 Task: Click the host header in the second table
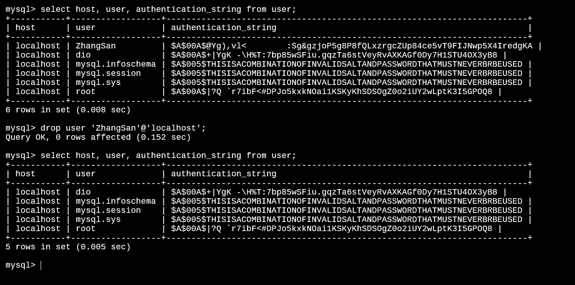(x=25, y=174)
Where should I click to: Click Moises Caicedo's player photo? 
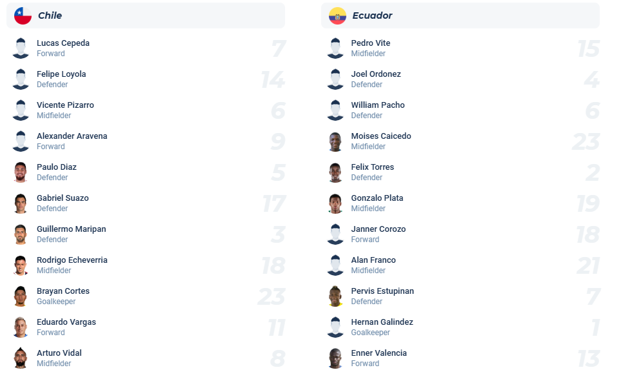335,141
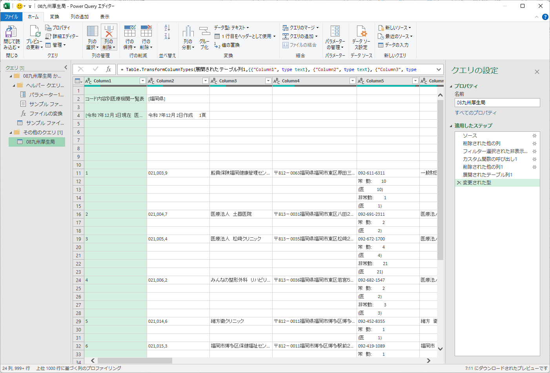
Task: Click the Remove Columns icon
Action: click(x=109, y=32)
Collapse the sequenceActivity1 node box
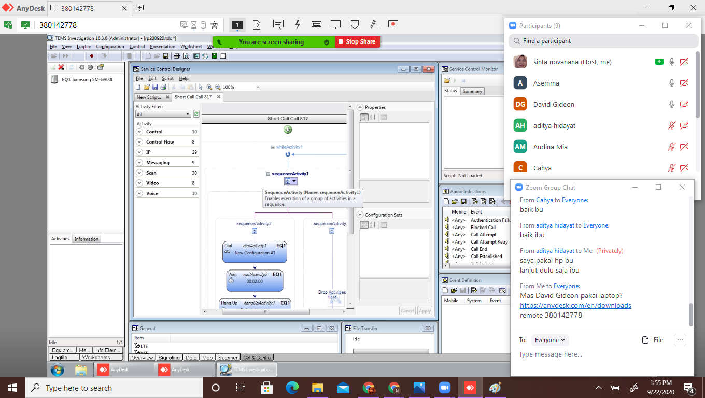 (268, 174)
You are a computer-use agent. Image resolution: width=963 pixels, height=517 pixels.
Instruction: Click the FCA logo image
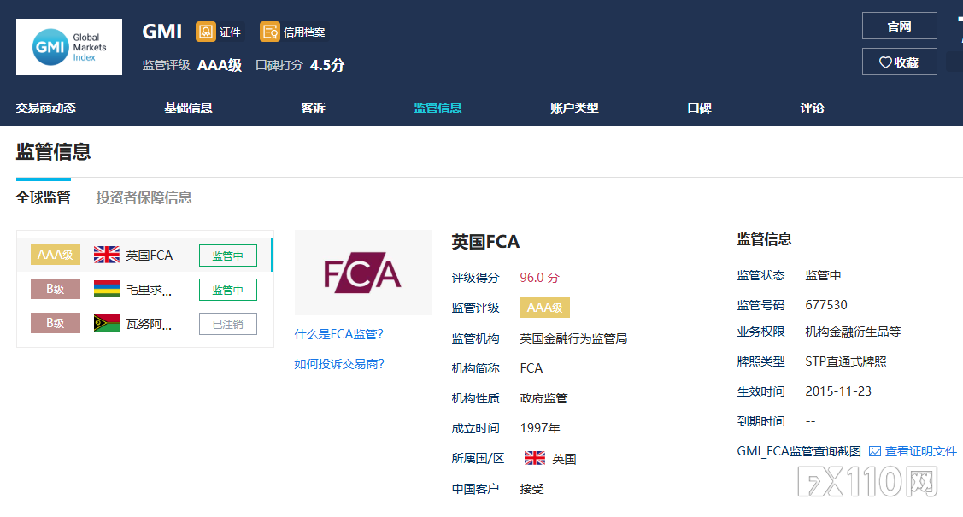[362, 273]
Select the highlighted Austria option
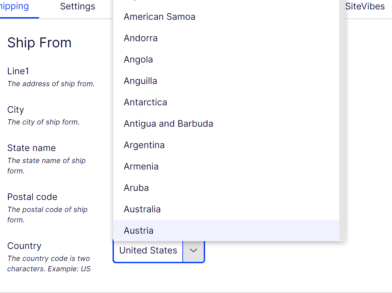The image size is (392, 293). click(x=139, y=231)
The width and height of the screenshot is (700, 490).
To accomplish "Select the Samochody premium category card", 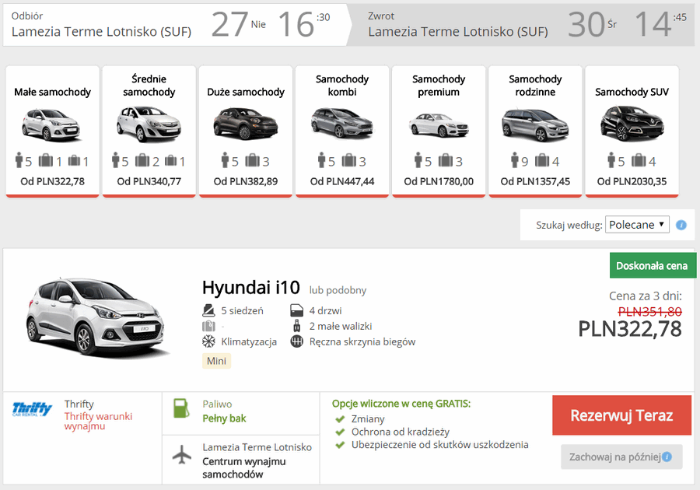I will pos(439,130).
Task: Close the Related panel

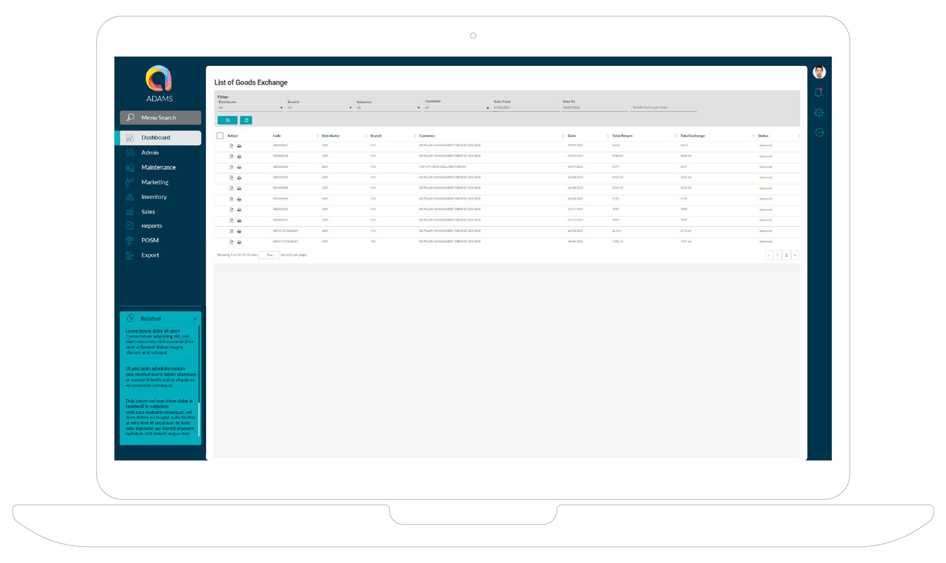Action: (x=195, y=319)
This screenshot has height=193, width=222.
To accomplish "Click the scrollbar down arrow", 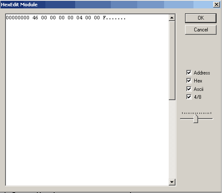I will [172, 182].
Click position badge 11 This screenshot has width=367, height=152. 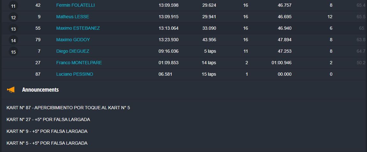coord(13,6)
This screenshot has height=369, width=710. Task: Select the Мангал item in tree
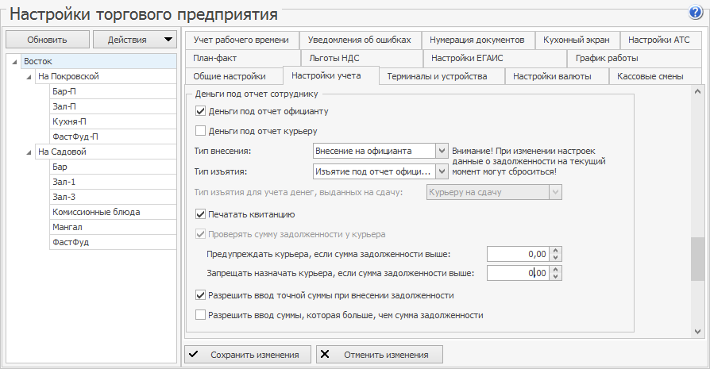tap(68, 227)
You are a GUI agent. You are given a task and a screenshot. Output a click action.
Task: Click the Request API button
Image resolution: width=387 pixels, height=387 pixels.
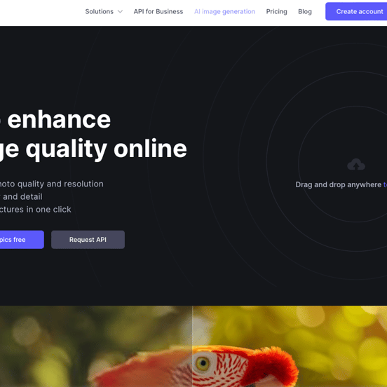point(88,240)
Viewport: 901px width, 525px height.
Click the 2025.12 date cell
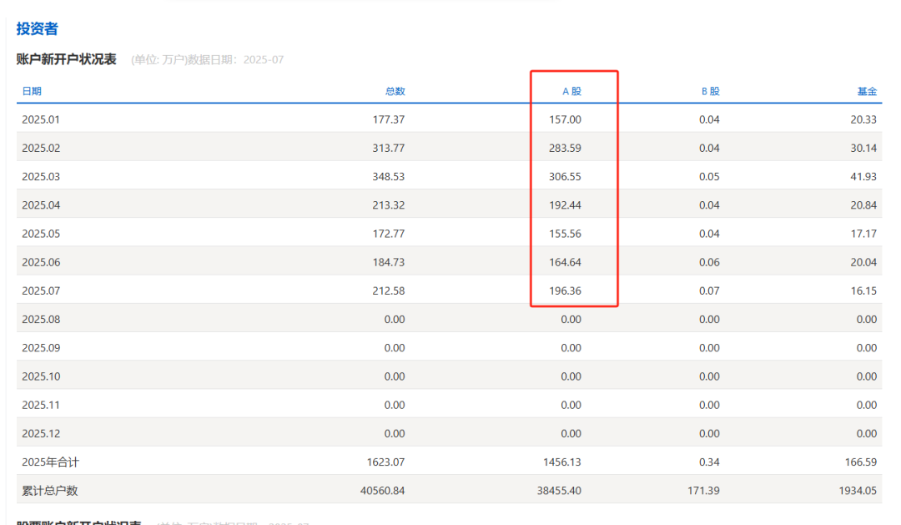(41, 433)
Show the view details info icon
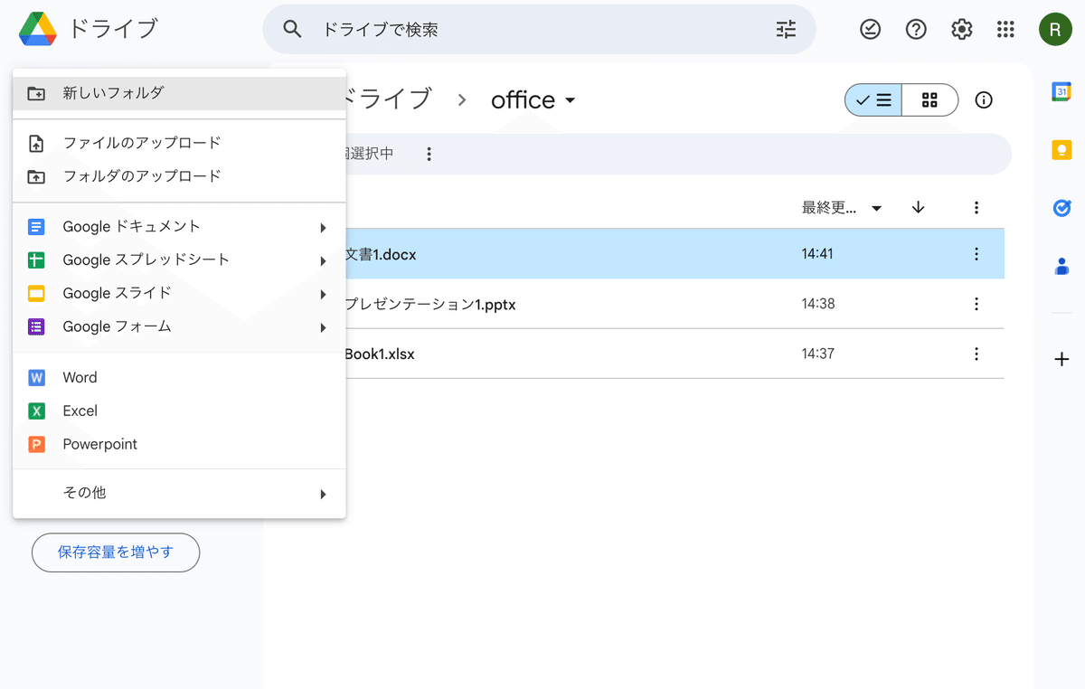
*****
Nothing but the lines from the one holding "Viewport: 901px width, 525px height." through the last line of the entries should be written out, exactly and inclusively, minus the pictures.

Viewport: 901px width, 525px height.
Click the 2025.12 date cell
(41, 433)
Show the view details info icon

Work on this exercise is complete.